- Profile drawing of Kildin-class destroyer

History

Soviet Union
- Name: Bedovy; (Бедовый);
- Namesake: Mischievous in Russian
- Ordered: 30 September 1952
- Builder: Zhdanov Shipyard
- Laid down: 1 December 1953
- Launched: 31 July 1955
- Commissioned: 30 June 1958
- Decommissioned: 25 April 1989
- Fate: Scrapped, 1989

General characteristics
- Class & type: Kildin-class destroyer
- Displacement: 2,662 long tons (2,705 t) standard; 3,230 long tons (3,282 t) full load;
- Length: 126.1 m (414 ft)
- Beam: 12.7 m (42 ft)
- Draught: 4.2 m (14 ft)
- Installed power: 72,000 hp (54,000 kW)
- Propulsion: 2 × shaft geared steam turbines; 4 × boilers;
- Speed: 38 kn (70 km/h; 44 mph)
- Complement: 273
- Sensors & processing systems: Radar: ; Fut -N air-search radar; Ryf surface-search radar; Sonar: Pegas;
- Armament: as designed:; 1 × SS-N-1 anti shipping missile launcher ; (8 re-load missiles); 4 × quad 57 mm guns ; 2 × dual 533 mm torpedo tubes; 2 × RBU-2500 w/ 128 RGB-25; 2 × RPK-8 Zapad/RBU-6000 12 tubed mortar launchers; as modernised:; 4 × SS-N-2 anti shipping missile launchers ; 2 × dual 76mm guns ; 4 × quad 57 mm guns ; 2 × dual 533 mm torpedo tubes; 2 × RBU-2500 w/ 128 RGB-25, ; 2 × RPK-8 Zapad/RBU-6000 12 tubed mortar launchers;

= Soviet destroyer Bedovy =

Kildin-class destroyer

Bedovy was the lead ship of the of the Soviet Navy.

==Construction and career==
The ship was built at Zhdanov Shipyard in Leningrad and was launched on 31 July 1955 and commissioned on 30 June 1958.

On May 19, 1966, she was reclassified into a Large Missile Ship (DBK), on January 26, 1973 - into a Large Anti-Submarine Ship (BOD), and on June 26, 1977, it was again returned to the DBK.

In the period from October 7, 1970, to July 15, 1971, she performed combat missions to provide assistance to the Egyptian armed forces.

In the period from July 18, 1972, to January 25, 1974, she was modernized at the Sevmorzavod, Sevastopol according to the Project 56-U. Subsequently, from April 23, 1981, to May 14, 1984, a major overhaul was also carried out there.

After modernization in 1974, she served in the Mediterranean, where she was responsible for the surveillance of the aircraft carriers USS Franklin D. Roosevelt, Forrestal and Saratoga.
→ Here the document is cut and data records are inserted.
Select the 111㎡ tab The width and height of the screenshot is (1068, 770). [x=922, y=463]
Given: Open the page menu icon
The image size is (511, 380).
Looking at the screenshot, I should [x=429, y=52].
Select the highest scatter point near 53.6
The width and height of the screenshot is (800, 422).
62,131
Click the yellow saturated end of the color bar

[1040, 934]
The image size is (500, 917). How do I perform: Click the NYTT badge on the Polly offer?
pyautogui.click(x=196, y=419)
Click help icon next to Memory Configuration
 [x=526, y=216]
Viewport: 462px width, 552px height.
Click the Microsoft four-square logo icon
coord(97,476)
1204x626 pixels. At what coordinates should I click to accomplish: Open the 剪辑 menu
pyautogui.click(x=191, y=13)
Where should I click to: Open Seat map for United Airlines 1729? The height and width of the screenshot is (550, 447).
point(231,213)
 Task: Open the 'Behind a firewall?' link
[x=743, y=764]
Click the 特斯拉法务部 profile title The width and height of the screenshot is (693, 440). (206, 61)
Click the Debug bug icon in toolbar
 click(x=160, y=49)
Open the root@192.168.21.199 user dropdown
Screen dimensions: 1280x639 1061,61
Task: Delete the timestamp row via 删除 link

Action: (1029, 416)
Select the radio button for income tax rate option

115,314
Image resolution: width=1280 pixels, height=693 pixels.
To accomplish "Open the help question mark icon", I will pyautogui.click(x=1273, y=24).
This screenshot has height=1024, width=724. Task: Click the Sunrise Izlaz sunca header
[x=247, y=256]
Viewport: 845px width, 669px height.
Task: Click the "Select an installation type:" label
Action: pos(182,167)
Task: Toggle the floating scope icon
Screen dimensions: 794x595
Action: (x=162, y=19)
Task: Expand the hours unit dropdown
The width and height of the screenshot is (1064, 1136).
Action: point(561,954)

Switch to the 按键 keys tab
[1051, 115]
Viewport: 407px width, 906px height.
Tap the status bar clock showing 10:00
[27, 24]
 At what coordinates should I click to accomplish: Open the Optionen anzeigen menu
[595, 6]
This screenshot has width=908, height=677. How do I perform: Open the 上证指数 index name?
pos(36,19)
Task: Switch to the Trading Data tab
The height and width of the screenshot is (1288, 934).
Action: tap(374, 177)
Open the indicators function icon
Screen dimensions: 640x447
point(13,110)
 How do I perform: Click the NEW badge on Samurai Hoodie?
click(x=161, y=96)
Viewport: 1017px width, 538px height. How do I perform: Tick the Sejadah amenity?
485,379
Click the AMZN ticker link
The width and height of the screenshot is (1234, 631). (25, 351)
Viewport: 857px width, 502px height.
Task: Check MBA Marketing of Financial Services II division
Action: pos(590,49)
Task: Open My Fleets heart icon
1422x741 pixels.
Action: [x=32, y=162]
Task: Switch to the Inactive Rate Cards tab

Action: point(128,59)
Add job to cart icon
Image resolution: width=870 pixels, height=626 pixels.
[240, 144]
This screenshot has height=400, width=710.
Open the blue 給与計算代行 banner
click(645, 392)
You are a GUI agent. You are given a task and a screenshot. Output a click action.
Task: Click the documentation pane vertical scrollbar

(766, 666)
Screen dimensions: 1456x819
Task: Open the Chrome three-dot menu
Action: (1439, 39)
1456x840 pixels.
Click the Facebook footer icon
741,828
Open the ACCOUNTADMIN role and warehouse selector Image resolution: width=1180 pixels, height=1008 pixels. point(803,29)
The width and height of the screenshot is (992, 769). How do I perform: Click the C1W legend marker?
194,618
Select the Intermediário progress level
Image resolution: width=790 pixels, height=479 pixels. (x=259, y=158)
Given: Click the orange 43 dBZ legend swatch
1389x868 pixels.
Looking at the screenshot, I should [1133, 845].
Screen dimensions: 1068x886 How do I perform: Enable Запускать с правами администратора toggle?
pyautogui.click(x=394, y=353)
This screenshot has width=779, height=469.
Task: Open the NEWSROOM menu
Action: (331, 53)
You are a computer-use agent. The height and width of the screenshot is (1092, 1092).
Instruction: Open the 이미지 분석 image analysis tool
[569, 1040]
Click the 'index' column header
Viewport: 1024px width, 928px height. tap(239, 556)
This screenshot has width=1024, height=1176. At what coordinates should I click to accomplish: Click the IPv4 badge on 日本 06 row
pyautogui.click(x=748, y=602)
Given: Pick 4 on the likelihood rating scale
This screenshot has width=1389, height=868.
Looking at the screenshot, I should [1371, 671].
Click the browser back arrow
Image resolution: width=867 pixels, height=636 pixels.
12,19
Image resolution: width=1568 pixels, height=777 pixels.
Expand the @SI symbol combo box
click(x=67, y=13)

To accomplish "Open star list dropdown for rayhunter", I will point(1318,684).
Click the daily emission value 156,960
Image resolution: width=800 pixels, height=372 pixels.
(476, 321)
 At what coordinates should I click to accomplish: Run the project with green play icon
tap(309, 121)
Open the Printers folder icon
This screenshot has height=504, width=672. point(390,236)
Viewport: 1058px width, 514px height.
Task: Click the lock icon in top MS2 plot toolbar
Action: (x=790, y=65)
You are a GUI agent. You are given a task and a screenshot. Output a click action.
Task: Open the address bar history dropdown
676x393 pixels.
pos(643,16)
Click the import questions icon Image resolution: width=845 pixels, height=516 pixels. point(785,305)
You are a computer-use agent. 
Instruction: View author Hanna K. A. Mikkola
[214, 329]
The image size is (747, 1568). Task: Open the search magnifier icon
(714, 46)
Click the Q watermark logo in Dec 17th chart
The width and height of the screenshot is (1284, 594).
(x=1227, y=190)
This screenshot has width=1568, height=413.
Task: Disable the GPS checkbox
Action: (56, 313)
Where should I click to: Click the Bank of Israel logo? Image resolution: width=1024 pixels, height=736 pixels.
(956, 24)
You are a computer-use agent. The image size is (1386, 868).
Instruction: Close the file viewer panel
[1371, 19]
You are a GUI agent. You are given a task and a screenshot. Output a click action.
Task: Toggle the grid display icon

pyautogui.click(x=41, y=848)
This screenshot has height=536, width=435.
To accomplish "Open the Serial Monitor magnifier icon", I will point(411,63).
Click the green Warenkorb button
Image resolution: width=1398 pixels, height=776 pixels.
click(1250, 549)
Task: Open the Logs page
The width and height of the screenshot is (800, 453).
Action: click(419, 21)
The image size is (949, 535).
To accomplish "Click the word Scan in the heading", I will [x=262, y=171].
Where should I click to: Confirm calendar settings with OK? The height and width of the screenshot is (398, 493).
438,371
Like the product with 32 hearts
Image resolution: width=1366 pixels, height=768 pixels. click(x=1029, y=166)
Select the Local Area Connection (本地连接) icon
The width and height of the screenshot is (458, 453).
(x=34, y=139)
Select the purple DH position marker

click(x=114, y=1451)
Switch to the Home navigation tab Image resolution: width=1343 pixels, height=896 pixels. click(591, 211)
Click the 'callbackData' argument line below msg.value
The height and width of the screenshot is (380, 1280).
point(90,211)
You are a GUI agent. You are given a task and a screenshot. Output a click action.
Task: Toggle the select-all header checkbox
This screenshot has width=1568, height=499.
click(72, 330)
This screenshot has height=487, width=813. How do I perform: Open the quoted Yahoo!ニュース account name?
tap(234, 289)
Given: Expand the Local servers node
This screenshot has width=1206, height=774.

On August 30, 1974, together with Soznatelny, Komsomolets Ukrainy and Beshtau, took part in the rescue operations of Otvazhny in the Black Sea.

From 10 to 21 April 1975, she took part in the exercises Okean-75. May 15 - June 13, 1984 took part in the Okean-84 exercise in the Mediterranean Sea (the topic of the exercise: "he defeat of the enemy's AMG OS RUS in cooperation with the Black Sea Fleet Air Force MRA). The exercises were also attended by Zhdanov, Komsomolets Ukrainy, Sderzhanny, Stroyny, Udaloy, Nakhodchivy, Soznatelny, Neulovimy, Silny, Druzhny, Volk, Zarnitsa, K-298, Kildin, Desna, etc.

April 25, 1989, she was disarmed and expelled from the Navy in connection with the transfer to the OFI for dismantling and implementation. On August 5 of the same year, she was sold to a private Turkish company for dismantling.